**PASSAGE PROVIDED:**
--------------------------------------------------

Op-ed originally published in Miami Herald and authored by Brian Concannon and Mario Joseph.
A Haitian prosecutor’s order on Wednesday to jail death squad leader Emmanuel Constant is a promising first step toward long-delayed justice for Constant’s victims. But actually achieving justice will require many more steps by both Haiti’s President Jovenel Moïse and President Trump, and their administrations.
Our 25 years of experience pursuing cases against Constant and other human-rights violators leads to deep concerns about whether either government will take those steps.
In 2000, Haiti’s government demonstrated that justice was possible despite the challenges during the trial of Constant and others for the April 1994 Raboteau Massacre. The United Nations lauded the that trial as “a landmark for justice in Haiti.”

--------------------------------------------------

**TO DO:**
- 1) Can you quote the stretch of the op-ed on Emmanuel Constant from "Our 25 years" through "take those steps."?
- 2) Can you write what comes next in the op-ed on Emmanuel Constant, starting after its last sentence?
Nothing in the rows is needed here.

--------------------------------------------------

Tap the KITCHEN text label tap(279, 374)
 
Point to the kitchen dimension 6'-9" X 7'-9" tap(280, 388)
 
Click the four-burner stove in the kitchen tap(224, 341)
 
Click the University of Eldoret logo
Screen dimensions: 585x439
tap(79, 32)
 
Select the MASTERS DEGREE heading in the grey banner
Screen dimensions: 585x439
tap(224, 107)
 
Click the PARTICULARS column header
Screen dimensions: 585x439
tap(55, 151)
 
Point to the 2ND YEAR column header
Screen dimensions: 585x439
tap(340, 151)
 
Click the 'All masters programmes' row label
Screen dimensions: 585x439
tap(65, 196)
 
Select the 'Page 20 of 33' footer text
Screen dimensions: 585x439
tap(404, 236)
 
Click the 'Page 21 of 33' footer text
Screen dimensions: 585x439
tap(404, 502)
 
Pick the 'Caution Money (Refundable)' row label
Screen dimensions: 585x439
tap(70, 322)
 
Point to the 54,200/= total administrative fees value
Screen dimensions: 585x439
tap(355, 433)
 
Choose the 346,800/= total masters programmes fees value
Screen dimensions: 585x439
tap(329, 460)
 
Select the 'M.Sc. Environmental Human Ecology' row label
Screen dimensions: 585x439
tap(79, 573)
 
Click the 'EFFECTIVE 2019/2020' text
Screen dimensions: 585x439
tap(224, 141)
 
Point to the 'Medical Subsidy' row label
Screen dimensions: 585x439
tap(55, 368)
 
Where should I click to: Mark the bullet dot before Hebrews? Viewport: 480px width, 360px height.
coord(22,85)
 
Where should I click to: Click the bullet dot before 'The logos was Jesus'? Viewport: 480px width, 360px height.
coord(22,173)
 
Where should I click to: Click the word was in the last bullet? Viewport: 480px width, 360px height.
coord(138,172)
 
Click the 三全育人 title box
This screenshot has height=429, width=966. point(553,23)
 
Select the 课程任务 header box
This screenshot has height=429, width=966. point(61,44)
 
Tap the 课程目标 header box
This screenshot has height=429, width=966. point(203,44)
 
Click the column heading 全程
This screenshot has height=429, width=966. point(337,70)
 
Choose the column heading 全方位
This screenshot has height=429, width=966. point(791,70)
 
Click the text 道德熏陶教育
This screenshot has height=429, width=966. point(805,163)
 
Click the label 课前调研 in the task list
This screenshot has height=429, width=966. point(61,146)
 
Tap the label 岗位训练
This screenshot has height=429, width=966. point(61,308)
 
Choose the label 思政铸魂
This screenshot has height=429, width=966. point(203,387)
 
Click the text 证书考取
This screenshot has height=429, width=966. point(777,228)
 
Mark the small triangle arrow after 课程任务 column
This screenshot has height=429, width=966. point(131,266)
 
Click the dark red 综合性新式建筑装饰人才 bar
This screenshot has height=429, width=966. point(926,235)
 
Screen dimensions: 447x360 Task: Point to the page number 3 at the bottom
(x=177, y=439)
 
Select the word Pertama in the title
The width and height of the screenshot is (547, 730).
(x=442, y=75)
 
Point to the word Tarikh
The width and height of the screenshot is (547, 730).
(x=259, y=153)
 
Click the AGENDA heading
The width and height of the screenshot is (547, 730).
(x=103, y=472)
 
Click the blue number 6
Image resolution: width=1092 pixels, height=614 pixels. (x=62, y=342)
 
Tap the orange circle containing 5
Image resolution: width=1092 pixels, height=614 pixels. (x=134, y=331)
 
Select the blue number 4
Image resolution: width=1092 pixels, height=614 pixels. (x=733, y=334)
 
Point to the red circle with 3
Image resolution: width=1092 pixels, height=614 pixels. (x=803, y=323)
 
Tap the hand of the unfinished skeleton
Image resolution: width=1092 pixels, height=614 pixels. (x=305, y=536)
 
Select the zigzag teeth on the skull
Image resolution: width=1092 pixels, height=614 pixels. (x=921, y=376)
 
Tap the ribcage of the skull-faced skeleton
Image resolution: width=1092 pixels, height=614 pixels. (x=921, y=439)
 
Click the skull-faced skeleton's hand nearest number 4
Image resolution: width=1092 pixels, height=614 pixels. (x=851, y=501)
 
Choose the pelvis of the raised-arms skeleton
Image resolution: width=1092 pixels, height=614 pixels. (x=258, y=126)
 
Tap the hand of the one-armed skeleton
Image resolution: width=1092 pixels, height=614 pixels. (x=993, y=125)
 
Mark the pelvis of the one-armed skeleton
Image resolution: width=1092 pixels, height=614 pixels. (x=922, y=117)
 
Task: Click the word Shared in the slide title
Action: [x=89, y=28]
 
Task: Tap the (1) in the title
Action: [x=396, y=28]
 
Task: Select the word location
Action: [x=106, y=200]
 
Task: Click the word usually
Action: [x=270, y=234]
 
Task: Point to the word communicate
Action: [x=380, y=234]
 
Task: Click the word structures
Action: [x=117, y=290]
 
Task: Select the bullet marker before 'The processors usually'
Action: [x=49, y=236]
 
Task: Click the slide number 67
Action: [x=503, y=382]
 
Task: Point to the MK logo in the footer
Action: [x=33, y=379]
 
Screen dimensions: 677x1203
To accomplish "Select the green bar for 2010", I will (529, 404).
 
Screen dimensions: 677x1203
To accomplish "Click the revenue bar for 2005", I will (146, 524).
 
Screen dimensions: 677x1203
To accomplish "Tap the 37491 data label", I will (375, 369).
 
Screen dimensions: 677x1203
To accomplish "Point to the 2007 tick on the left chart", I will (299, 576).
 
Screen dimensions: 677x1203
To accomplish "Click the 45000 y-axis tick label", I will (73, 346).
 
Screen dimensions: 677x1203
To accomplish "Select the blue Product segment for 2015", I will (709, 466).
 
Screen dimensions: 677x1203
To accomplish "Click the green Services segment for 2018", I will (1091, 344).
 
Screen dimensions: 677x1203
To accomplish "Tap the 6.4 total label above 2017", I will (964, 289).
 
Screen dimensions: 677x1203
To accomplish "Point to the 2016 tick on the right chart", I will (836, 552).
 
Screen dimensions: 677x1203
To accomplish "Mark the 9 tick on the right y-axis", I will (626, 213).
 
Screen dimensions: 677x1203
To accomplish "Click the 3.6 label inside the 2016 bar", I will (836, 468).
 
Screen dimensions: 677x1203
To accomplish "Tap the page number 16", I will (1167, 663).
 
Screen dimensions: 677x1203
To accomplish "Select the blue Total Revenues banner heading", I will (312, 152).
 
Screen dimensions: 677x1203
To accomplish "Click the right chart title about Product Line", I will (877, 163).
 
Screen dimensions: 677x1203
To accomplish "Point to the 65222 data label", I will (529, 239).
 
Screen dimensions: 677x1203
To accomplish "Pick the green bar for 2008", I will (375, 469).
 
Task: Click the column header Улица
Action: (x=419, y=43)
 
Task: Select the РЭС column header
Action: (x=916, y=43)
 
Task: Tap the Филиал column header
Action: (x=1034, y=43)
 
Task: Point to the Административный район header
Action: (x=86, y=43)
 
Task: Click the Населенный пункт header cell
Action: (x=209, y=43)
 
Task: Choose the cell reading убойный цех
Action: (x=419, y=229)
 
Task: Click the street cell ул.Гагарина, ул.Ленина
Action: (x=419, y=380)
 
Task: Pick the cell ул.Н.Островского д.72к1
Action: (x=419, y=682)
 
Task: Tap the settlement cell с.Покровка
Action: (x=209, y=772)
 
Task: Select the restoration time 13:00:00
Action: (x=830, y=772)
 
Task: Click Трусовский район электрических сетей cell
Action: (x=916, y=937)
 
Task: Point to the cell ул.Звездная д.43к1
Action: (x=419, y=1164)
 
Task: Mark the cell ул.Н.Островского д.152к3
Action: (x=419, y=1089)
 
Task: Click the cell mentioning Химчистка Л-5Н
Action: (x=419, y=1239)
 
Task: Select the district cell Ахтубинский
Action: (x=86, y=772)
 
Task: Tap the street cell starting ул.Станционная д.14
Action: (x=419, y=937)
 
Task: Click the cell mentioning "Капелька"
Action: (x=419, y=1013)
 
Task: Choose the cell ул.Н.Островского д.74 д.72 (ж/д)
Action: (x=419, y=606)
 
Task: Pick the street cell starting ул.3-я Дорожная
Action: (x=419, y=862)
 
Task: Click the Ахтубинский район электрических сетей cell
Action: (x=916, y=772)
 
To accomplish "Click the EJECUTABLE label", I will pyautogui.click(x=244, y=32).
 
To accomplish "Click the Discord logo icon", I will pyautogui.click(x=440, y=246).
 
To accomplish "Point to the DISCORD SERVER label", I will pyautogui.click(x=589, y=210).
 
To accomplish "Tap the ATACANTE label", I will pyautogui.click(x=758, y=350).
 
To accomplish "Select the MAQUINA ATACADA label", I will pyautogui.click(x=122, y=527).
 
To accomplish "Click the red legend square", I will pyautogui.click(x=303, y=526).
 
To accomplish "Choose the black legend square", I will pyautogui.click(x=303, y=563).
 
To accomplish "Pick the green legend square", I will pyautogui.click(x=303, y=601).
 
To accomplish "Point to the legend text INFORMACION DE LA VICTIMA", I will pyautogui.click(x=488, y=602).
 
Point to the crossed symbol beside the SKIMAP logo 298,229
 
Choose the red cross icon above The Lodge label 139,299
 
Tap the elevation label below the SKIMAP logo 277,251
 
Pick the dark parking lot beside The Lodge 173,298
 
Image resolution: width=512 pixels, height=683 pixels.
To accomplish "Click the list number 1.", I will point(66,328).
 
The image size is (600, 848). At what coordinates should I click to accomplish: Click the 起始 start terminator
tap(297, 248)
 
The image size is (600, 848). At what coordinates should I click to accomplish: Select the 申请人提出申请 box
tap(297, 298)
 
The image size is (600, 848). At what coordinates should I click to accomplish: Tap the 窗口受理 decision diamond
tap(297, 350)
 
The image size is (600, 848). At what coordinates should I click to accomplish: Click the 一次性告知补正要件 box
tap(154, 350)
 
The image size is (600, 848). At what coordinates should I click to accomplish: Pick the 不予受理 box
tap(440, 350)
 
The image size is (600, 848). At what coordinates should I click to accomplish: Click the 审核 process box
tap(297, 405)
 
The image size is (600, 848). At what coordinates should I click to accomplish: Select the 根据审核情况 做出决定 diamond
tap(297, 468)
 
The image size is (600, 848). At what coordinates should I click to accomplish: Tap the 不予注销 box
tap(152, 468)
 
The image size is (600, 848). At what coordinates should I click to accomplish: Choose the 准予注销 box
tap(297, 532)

--------------------------------------------------

**TASK-BY-TASK ANSWERS:**
- 1)
Our 25 years of experience pursuing cases against Constant and other human-rights violators leads to deep concerns about whether either government will take those steps.

- 2)
Haitian judges, prosecutors and other officials led the prosecution, receiving important technical, security, financial and legal help from the international community. But not from the United States, which refused to return Constant for trial, despite both the Haitian government’s request and the 1995 deportation order that finally was executed Tuesday.
Constant was convicted of murder and torture, but in absentia. That conviction provided the basis for Wednesday’s arrest. But it also affords Constant the right to a new trial, which now will take place under a government that consistently undermines prosecutions of notorious human-rights violators.
When former dictator Jean-Claude “Baby Doc” Duvalier returned to Haiti in January 2011, the government initially prosecuted him. But when President Michel Martelly assumed office that April, his prosecutors reversed course and convinced the judge to dismiss the case on the grounds that the statute of limitations had expired. We appealed the dismissal, because Duvalier’s repression constituted crimes against humanity, to which statutes of limitation cannot apply under international law. The appeals court agreed, but prosecutors dragged their feet until Duvalier died in 2014 without facing a trial.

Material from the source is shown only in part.